[Requirements]:
A) Summarize the page on two-dimensional Gaussian random variables below in two sentences.
B) In the page on two-dimensional Gaussian random variables below, what is stated about the two marginal probability density functions?
C) Proceed with the page on two-dimensional Gaussian random variables from the point at which it stops.

[Article]:
————

Two-Dimensional Gaussian Random Variables

Probability density function and cumulative distribution function

All previous statements of the fourth main chapter "Random Variables with Statistical Dependence" apply in general.

For the special case »Gaussian random variables« – the name goes back to the scientist $\text{Carl Friedrich Gauss}$ – we can further note:

The joint probability density function of a two-dimensional Gaussian random variable $(x, y)$ with mean values $m_x = 0$, $m_y = 0$ and correlation coefficient $ρ_{xy}$ is:

$$f_{xy}(x, y)=\frac{\rm 1}{\rm 2\it\pi \cdot \sigma_x \cdot \sigma_y \sqrt{\rm 1-\rho_{\it xy}^2}}\cdot\exp\Bigg[-\frac{\rm 1}{\rm 2\cdot (1- \it\rho_{xy}^{\rm 2} {\rm)}}\cdot(\frac {\it x^{\rm 2}}{\sigma_x^{\rm 2}}+\frac {\it y^{\rm 2}}{\sigma_y^{\rm 2}}-\rm 2\it\rho_{xy}\cdot\frac{x \cdot y}{\sigma_x \cdot \sigma_y}\rm ) \rm \Bigg].$$

Replacing $x$ by $(x - m_x)$ and $y$ by $(y- m_y)$, we obtain the more general PDF of a two-dimensional Gaussian random variable with mean.
The two marginal probability density functions $f_{x}(x)$ and $f_{y}(y)$ of a two-dimensional Gaussian random variable are also Gaussian with standard deviations $σ_x$ and $σ_y$, resp.
For uncorrelated components $x$ and $y$ in the above equation $ρ_{xy} = 0$ must be substituted, and then the result is obtained:

$$f_{xy}(x,y)=\frac{1}{\sqrt{2\pi}\cdot\sigma_{x}} \cdot\rm e^{-\it {x^{\rm 2}}\hspace{-0.08cm}/{\rm (}{\rm 2\it\sigma_{x}^{\rm 2}} {\rm )}} \cdot\frac{1}{\sqrt{2\pi}\cdot\sigma_{\it y}}\cdot e^{-\it {y^{\rm 2}}\hspace{-0.08cm}/{\rm (}{\rm 2\it\sigma_{y}^{\rm 2}} {\rm )}} = \it f_{x} \rm ( \it x \rm ) \cdot \it f_{y} \rm ( \it y \rm ) .$$

$\text{Conclusion:}$ In the special case of a 2D random variable with Gaussian PDF $f_{xy}(x, y)$, "statistical independence" follows directly from "uncorrelatedness":

$$f_{xy}(x,y)= f_{x}(x) \cdot f_{y}(y) . $$

Please note:

In no other PDF can "uncorrelatedness" be used to infer "statistical independence".
However, one can always ⇒ for any two-dimensional PDF $f_{xy}(x, y)$ infer "uncorrelatedness" from "statistical independence" because:

If two random variables $x$ and $y$ are completely (statistically) independent of each other,
then of course there are no "linear dependencies" between them ⇒ they are also uncorrelated.

The interactive HTML5/JavaScript applet "Two-dimensional Gaussian Random Variables" plots the 2D functions PDF and CDF for arbitrary values of $σ_x, \ σ_y$ and $ρ_{xy}$.

————

[Supplied information]:
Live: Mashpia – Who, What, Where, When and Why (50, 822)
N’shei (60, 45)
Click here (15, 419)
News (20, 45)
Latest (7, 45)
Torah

————

[The answers]:
A) The joint probability density function of a two-dimensional Gaussian random variable depends on the standard deviations and the correlation coefficient, and its two marginal density functions are also Gaussian. Substituting a correlation coefficient of zero turns the joint PDF into the product of the marginals, so for Gaussian variables uncorrelatedness implies statistical independence, which holds for no other PDF, while statistical independence always implies uncorrelatedness.

B) They are also Gaussian, with standard deviations σ_x and σ_y, respectively.

C)
Two-dimensional Gaussian PDF and CDF

$\text{Example 1:}$ The graphic shows

the probability density function (left),
cumulative distribution function (right)

of a two-dimensional Gaussian random variable $(x, y)$ with relatively strong positive correlation of the individual components:

$$ρ_{xy} = 0.8.$$

As in the $\text{previous examples}$, the random variable is more extended in $x$ direction than in $y$ direction: $σ_x = 2 \cdot σ_y$.
These representations can be interpreted as follows:

The PDF here is comparable to a mountain ridge extending from the lower left to the upper right.
The maximum is at $m_x = 0$ and $m_y = 0$. This means that the the two-dimensional random variable is mean-free.
The 2D–CDF as the integral in two directions over the 2D–PDF increases continuously from lower left to upper right from $0$ to $1$.

Contour lines for uncorrelated random variables

Contour lines of 2D–PDF with uncorrelated variables

From the conditional equation $f_{xy}(x, y) = \rm const.$ the contour lines of the PDF can be calculated.

If the components $x$ and $y$ are uncorrelated $(ρ_{xy} = 0)$, the equation obtained for the contour lines is:

$$\frac{x^{\rm 2}}{\sigma_{x}^{\rm 2}}+\frac{y^{\rm 2}}{\sigma_{y}^{\rm 2}} =\rm const.$$

In this case, the contour lines describe the following figures:

"Circles" $($for $σ_x = σ_y$, green curve$)$, or
"Ellipses" $($for $σ_x ≠ σ_y$, blue curve$)$ in alignment of the two axes.

More information on this topic with signal examples is provided in the first part "Gaussian random variables without statistical bindings" of the (German language) learning video

"Gaußsche 2D-Zufallsgrößen" ⇒ "Two-dimensional Gaussian random variables".

Screen capture of the video "2D Gaussian random variables"

$\text{Example 2:}$

The graphic shows a snapshot of the first part video "Gaussian random variables without statistical bindings".

The second video part covers "Gaussian random variables with statistical bindings" according to the following section.

Contour lines for correlated random variables

For correlated components $(ρ_{xy} ≠ 0)$ the PDF contour lines are always elliptic, thus also for the special case $σ_x = σ_y$:

$$f_{xy}(x, y) = {\rm const.} \hspace{0.5cm} \rightarrow \hspace{0.5cm} \frac{x^{\rm 2} }{\sigma_{x}^{\rm 2}}+\frac{y^{\rm 2} }{\sigma_{y}^{\rm 2} }-{\rm 2}\cdot\rho_{xy}\cdot\frac{x\cdot y}{\sigma_x\cdot \sigma_y}={\rm const.}$$

The following graph shows in lighter blue two contour lines for different parameter sets, each with $ρ_{xy} ≠ 0$.

Contour lines of the 2D–PDF at correlated quantities

The ellipse major axis is dashed in dark blue.
The correlation line or "regression line" $(RL)$ is drawn in solid red.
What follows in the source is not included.